EXERCISE INPUT

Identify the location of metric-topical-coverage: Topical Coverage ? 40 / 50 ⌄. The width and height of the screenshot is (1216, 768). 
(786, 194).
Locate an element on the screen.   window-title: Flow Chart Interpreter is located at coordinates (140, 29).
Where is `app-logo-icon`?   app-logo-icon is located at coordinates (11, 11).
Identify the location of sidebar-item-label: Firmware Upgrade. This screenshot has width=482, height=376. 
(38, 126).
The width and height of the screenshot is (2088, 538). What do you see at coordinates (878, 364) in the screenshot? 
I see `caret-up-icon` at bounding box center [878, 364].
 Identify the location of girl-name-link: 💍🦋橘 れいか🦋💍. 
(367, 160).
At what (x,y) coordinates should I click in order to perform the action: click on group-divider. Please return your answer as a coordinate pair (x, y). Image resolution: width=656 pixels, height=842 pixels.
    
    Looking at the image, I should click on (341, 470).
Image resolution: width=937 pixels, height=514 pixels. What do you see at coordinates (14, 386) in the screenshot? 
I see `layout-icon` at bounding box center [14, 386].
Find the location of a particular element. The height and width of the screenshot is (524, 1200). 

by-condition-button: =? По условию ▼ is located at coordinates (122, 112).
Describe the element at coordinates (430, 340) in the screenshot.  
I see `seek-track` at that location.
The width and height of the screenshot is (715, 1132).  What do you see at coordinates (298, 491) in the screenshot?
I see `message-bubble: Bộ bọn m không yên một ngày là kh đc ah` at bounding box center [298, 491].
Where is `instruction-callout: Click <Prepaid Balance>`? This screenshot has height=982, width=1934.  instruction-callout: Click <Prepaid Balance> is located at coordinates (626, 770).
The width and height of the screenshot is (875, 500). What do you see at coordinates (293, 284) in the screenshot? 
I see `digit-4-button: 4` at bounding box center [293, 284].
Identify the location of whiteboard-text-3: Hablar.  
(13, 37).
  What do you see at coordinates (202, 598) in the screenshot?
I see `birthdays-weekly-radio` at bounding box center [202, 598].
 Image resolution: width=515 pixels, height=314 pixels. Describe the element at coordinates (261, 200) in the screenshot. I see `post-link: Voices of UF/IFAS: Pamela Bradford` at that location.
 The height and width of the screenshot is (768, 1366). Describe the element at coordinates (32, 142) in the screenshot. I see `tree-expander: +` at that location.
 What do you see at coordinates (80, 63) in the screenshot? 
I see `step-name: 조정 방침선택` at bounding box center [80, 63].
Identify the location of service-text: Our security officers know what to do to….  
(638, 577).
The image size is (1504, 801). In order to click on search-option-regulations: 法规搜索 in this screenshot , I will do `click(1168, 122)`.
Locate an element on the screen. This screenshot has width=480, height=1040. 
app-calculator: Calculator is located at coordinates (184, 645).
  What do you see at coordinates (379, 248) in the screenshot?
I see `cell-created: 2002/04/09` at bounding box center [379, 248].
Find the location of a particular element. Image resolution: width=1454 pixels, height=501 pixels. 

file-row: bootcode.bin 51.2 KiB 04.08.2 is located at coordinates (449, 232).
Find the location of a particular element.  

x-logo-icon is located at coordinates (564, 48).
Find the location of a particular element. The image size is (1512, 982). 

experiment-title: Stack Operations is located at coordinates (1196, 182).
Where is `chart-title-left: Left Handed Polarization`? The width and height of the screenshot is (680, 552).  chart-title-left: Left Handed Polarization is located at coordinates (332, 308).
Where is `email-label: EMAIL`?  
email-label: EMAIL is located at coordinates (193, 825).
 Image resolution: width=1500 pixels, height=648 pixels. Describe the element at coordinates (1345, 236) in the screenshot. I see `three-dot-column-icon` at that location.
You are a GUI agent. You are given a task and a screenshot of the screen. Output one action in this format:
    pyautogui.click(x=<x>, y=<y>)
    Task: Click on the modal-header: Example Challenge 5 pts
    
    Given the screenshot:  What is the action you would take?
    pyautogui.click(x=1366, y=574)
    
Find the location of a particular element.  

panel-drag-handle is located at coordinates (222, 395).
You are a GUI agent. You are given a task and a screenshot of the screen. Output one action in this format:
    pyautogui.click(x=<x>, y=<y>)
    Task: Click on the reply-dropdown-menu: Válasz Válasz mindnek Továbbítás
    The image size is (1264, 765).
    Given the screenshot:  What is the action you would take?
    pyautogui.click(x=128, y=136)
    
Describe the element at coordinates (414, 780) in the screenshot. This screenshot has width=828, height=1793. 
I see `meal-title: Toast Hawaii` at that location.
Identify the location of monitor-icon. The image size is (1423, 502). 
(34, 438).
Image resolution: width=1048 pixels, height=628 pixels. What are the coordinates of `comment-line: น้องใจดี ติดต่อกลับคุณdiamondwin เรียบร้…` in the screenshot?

REQUIRED WORK
Please return every line above, word for word and in the same order.

TASK ANSWER
Identify the location of metric-topical-coverage: Topical Coverage ? 40 / 50 ⌄. The width and height of the screenshot is (1216, 768). 
(786, 194).
Locate an element on the screen.   window-title: Flow Chart Interpreter is located at coordinates (140, 29).
Where is `app-logo-icon`?   app-logo-icon is located at coordinates (11, 11).
Identify the location of sidebar-item-label: Firmware Upgrade. This screenshot has width=482, height=376. 
(38, 126).
The width and height of the screenshot is (2088, 538). What do you see at coordinates (878, 364) in the screenshot? 
I see `caret-up-icon` at bounding box center [878, 364].
 Identify the location of girl-name-link: 💍🦋橘 れいか🦋💍. 
(367, 160).
At what (x,y) coordinates should I click in order to perform the action: click on group-divider. Please return your answer as a coordinate pair (x, y). Image resolution: width=656 pixels, height=842 pixels.
    
    Looking at the image, I should click on (341, 470).
Image resolution: width=937 pixels, height=514 pixels. What do you see at coordinates (14, 386) in the screenshot? 
I see `layout-icon` at bounding box center [14, 386].
Find the location of a particular element. The height and width of the screenshot is (524, 1200). 

by-condition-button: =? По условию ▼ is located at coordinates (122, 112).
Describe the element at coordinates (430, 340) in the screenshot.  
I see `seek-track` at that location.
The width and height of the screenshot is (715, 1132).  What do you see at coordinates (298, 491) in the screenshot?
I see `message-bubble: Bộ bọn m không yên một ngày là kh đc ah` at bounding box center [298, 491].
Where is `instruction-callout: Click <Prepaid Balance>`? This screenshot has height=982, width=1934.  instruction-callout: Click <Prepaid Balance> is located at coordinates (626, 770).
The width and height of the screenshot is (875, 500). What do you see at coordinates (293, 284) in the screenshot? 
I see `digit-4-button: 4` at bounding box center [293, 284].
Identify the location of whiteboard-text-3: Hablar.  
(13, 37).
  What do you see at coordinates (202, 598) in the screenshot?
I see `birthdays-weekly-radio` at bounding box center [202, 598].
 Image resolution: width=515 pixels, height=314 pixels. Describe the element at coordinates (261, 200) in the screenshot. I see `post-link: Voices of UF/IFAS: Pamela Bradford` at that location.
 The height and width of the screenshot is (768, 1366). Describe the element at coordinates (32, 142) in the screenshot. I see `tree-expander: +` at that location.
 What do you see at coordinates (80, 63) in the screenshot? 
I see `step-name: 조정 방침선택` at bounding box center [80, 63].
Identify the location of service-text: Our security officers know what to do to….  
(638, 577).
The image size is (1504, 801). In order to click on search-option-regulations: 法规搜索 in this screenshot , I will do `click(1168, 122)`.
Locate an element on the screen. This screenshot has width=480, height=1040. 
app-calculator: Calculator is located at coordinates (184, 645).
  What do you see at coordinates (379, 248) in the screenshot?
I see `cell-created: 2002/04/09` at bounding box center [379, 248].
Find the location of a particular element. Image resolution: width=1454 pixels, height=501 pixels. 

file-row: bootcode.bin 51.2 KiB 04.08.2 is located at coordinates (449, 232).
Find the location of a particular element.  

x-logo-icon is located at coordinates (564, 48).
Find the location of a particular element. The image size is (1512, 982). 

experiment-title: Stack Operations is located at coordinates (1196, 182).
Where is `chart-title-left: Left Handed Polarization`? The width and height of the screenshot is (680, 552).  chart-title-left: Left Handed Polarization is located at coordinates (332, 308).
Where is `email-label: EMAIL`?  
email-label: EMAIL is located at coordinates (193, 825).
 Image resolution: width=1500 pixels, height=648 pixels. Describe the element at coordinates (1345, 236) in the screenshot. I see `three-dot-column-icon` at that location.
You are a GUI agent. You are given a task and a screenshot of the screen. Output one action in this format:
    pyautogui.click(x=<x>, y=<y>)
    Task: Click on the modal-header: Example Challenge 5 pts
    
    Given the screenshot:  What is the action you would take?
    pyautogui.click(x=1366, y=574)
    
Find the location of a particular element.  

panel-drag-handle is located at coordinates (222, 395).
You are a GUI agent. You are given a task and a screenshot of the screen. Output one action in this format:
    pyautogui.click(x=<x>, y=<y>)
    Task: Click on the reply-dropdown-menu: Válasz Válasz mindnek Továbbítás
    The image size is (1264, 765).
    Given the screenshot:  What is the action you would take?
    pyautogui.click(x=128, y=136)
    
Describe the element at coordinates (414, 780) in the screenshot. This screenshot has width=828, height=1793. 
I see `meal-title: Toast Hawaii` at that location.
Identify the location of monitor-icon. The image size is (1423, 502). 
(34, 438).
Image resolution: width=1048 pixels, height=628 pixels. What are the coordinates of `comment-line: น้องใจดี ติดต่อกลับคุณdiamondwin เรียบร้…` in the screenshot?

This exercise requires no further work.